* [Information shown]
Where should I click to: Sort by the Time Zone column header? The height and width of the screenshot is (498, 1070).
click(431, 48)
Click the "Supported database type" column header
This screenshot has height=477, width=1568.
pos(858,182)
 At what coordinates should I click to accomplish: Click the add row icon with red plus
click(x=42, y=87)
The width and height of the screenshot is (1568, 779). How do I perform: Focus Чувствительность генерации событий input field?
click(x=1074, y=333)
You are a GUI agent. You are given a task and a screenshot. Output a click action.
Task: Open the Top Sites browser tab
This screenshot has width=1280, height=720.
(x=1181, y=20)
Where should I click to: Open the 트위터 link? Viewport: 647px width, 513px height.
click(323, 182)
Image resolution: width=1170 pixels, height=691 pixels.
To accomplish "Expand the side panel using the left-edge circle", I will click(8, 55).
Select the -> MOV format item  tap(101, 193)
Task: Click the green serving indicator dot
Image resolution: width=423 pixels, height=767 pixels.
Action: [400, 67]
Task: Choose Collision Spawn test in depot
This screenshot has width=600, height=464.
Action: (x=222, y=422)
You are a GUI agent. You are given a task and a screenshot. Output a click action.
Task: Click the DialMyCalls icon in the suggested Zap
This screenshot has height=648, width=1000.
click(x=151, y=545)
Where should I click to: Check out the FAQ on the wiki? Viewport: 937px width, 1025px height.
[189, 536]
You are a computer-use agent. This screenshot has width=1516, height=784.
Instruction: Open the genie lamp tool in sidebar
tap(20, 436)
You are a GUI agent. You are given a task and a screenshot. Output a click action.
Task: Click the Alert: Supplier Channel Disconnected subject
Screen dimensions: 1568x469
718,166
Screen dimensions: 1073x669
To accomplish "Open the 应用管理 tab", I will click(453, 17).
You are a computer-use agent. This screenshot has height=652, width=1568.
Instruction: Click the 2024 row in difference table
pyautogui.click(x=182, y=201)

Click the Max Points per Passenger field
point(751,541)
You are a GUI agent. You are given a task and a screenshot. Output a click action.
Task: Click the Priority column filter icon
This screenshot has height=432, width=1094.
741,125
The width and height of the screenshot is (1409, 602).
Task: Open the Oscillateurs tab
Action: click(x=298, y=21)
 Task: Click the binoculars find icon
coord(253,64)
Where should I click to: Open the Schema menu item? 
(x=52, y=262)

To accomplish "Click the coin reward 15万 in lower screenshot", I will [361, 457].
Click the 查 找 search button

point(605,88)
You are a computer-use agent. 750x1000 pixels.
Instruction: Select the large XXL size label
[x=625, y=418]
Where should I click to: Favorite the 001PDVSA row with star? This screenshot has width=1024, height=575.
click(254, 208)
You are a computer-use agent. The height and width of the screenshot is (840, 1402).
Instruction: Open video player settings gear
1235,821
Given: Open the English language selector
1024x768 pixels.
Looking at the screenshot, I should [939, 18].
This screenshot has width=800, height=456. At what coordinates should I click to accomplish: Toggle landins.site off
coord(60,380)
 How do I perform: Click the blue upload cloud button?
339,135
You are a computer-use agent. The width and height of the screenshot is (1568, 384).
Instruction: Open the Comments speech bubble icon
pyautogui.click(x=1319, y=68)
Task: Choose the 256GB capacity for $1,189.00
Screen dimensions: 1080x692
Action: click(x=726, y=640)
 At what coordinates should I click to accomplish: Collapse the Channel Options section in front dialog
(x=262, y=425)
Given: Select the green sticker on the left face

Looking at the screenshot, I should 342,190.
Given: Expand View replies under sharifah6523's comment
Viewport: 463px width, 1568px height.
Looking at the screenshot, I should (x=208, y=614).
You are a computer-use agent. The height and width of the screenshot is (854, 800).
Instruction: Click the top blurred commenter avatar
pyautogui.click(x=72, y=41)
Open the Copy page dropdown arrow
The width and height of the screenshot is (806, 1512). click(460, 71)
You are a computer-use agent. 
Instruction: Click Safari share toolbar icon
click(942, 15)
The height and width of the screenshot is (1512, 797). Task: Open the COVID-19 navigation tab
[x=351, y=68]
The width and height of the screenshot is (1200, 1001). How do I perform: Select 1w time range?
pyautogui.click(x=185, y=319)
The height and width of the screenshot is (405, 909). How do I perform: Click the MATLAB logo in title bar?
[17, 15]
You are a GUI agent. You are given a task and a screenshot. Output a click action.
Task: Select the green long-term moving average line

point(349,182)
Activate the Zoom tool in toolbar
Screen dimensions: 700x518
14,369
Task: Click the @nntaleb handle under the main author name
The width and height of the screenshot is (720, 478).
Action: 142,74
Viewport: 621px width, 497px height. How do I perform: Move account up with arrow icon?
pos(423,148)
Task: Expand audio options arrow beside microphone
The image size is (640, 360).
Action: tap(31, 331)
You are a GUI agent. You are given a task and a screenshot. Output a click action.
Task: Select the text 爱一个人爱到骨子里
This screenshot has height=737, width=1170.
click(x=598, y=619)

* [What to produce] Take the line that holds "Task: Select the green" as the first and the last line of the material as the final one. Print that span exactly, both ends included.

* [Output of the task]
Task: Select the green long-term moving average line

point(349,182)
Activate the Zoom tool in toolbar
Screen dimensions: 700x518
14,369
Task: Click the @nntaleb handle under the main author name
The width and height of the screenshot is (720, 478).
Action: 142,74
Viewport: 621px width, 497px height. How do I perform: Move account up with arrow icon?
pos(423,148)
Task: Expand audio options arrow beside microphone
The image size is (640, 360).
Action: tap(31, 331)
You are a GUI agent. You are given a task and a screenshot. Output a click action.
Task: Select the text 爱一个人爱到骨子里
This screenshot has height=737, width=1170.
click(x=598, y=619)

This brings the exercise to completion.